1. `scheduler_lock` is already there in DagModel, but it's not used in current implementation of Airflow (as of now, https://github.com/apache/airflow/tree/45d24e79eab98589b1b0509e920811cbf778048b). We should leverage leverage  it and modify the scheduler code accordingly.

2. To avoid the leader-selection issueproblem, we may not want to use master-slave architecture for schedulers. Instead, we simply start multiple schedulers.

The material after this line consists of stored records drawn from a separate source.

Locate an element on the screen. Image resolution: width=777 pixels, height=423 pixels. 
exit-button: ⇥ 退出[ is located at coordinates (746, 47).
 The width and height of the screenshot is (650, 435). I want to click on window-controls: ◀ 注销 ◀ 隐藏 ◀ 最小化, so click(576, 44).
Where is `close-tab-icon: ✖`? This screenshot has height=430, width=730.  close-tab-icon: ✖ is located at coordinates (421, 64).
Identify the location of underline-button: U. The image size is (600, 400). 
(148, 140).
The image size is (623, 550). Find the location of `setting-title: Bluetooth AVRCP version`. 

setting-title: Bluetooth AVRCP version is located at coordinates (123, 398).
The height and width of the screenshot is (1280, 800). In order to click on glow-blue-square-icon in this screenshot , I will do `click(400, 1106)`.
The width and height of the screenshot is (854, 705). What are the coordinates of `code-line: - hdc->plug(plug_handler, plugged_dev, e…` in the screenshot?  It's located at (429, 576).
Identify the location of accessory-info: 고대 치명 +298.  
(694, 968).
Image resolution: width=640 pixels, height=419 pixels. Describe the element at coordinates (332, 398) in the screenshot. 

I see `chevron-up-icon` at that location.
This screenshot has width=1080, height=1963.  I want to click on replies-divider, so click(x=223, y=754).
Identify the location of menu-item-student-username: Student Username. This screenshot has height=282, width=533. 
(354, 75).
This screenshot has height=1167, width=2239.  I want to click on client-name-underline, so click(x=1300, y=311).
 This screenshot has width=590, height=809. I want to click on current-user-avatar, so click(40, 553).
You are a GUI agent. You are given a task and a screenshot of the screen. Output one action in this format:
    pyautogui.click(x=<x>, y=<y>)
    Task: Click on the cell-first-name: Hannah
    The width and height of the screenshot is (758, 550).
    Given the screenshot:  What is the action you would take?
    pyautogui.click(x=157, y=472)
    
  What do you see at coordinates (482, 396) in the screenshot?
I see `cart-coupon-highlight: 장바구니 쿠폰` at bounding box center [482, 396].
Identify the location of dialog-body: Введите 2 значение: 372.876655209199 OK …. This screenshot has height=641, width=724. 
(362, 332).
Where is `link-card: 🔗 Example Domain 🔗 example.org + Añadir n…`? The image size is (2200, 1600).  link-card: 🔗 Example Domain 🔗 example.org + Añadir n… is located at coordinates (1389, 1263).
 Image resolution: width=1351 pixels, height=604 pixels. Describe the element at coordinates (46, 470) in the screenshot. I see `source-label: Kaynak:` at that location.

The probability of schedulers competing on the same DAG is easy to calculate since it's a typical Birthday Problem, and it is reasonably low if # of DAGs/ # of schedulers is not too low (the probability that there are schedulers competing on the same DAG is 1-m!/((m-n)! * (m^n))  , m is the number of DAGs and n is the number of schedulers).

Let’s say we have 200 DAGs and we start 2 schedulers. At any moment, the probability that there is schedulers competing on the same DAG is only 0.5%. If we run 2 schedulers against 300 DAGs, this probability is only 0.33%.(https://lists.apache.org/thread.html/389287b628786c6144c0b8e6abf74a040890cd9410a5abe6e968eb55@%3Cdev.airflow.apache.org%3E)

3. To avoid the "correlation" between schedulers, we may want to consider random sort list of DAG files before it's passed to scheduler process (https://lists.apache.org/thread.html/e21d028944092b588295112acb9a3e203c4aea7fae50978f288c2af1@%3Cdev.airflow.apache.org%3E)

4. One important scope of this AIP is to intensively test whether running multiple schedulers would cause any issue (after all concerns above are addressed).